Regent of the Asante Kingdom
- Reign: 25 February 1999 – 26 April 1999
- Coronation: 25 February 1999
- Predecessor: Opoku Ware II
- Born: 31 December 1939 Mampong, Ashanti
- Died: 20 April 2025 (aged 85) Mampong, Ashanti Region, Ghana
- Spouse: Janet Dorothy Owusu-Sechere, eldest child of the late JH Owusu-Sechere, Commissioner of Police CID/Special Branch

Names
- Daasebre Nana Osei Bonsu II
- House: Bretuo Dynasty
- Father: Kessie
- Mother: Mary Gyimah

= Nana Osei Bonsu II =

Regent of the Kingdom of Ashanti (1939–2025)

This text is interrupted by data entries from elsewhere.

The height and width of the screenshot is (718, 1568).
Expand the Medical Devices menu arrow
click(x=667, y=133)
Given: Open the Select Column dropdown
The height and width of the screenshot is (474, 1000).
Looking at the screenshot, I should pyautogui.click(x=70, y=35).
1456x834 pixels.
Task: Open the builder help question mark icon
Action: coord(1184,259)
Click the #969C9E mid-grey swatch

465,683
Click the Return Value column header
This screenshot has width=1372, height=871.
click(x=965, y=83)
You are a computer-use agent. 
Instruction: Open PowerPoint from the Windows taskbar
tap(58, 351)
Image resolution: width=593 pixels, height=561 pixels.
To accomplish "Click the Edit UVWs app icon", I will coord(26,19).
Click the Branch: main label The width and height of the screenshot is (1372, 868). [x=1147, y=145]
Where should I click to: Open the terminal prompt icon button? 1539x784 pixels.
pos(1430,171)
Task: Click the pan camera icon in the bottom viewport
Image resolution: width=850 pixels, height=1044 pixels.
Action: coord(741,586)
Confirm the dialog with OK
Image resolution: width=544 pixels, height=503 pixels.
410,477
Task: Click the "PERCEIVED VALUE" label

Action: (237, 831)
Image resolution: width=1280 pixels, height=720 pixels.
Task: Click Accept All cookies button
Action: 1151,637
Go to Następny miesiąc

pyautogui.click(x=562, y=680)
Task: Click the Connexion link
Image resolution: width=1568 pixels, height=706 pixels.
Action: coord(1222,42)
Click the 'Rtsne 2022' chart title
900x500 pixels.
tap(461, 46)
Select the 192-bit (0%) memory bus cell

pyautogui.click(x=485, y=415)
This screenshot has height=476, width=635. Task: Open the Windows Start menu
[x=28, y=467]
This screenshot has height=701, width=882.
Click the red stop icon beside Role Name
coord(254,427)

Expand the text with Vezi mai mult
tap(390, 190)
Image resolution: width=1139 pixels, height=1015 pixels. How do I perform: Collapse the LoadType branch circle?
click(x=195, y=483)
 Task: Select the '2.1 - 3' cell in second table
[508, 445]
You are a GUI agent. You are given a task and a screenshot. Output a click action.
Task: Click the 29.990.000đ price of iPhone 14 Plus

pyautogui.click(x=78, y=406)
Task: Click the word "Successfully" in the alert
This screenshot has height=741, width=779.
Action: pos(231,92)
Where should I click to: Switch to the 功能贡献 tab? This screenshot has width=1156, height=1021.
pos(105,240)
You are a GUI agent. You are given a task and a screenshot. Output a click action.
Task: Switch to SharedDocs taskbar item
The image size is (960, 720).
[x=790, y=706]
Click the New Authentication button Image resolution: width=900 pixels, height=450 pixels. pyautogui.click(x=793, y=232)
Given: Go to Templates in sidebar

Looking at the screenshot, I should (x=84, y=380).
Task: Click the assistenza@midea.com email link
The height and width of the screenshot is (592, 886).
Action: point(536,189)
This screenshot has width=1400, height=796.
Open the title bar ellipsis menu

Daasebre Nana Osei Bonsu II (born Saint Oswald Gyimah-Kessie; 31 December 1939 – April 2025) served as the regent of the Kingdom of Ashanti from 25 February 1999 to 26 April 2025. Osei Bonsu II was the Mamponghene as well as the krontihene of Asante (Duke of the Ashanti-Mampong Municipality).

==Biography==

===Early life and education===
Osei Bonsu II was educated at Prempeh College and at the University of Ghana, where he graduated in 1972 with a BA in economics, political science and modern history. Osei Bonsu II became the registrar of the Kwame Nkrumah University of Science and Technology, Ashanti, in 1991.

On 28 April 2025, it was announced that he had died at the age of 86.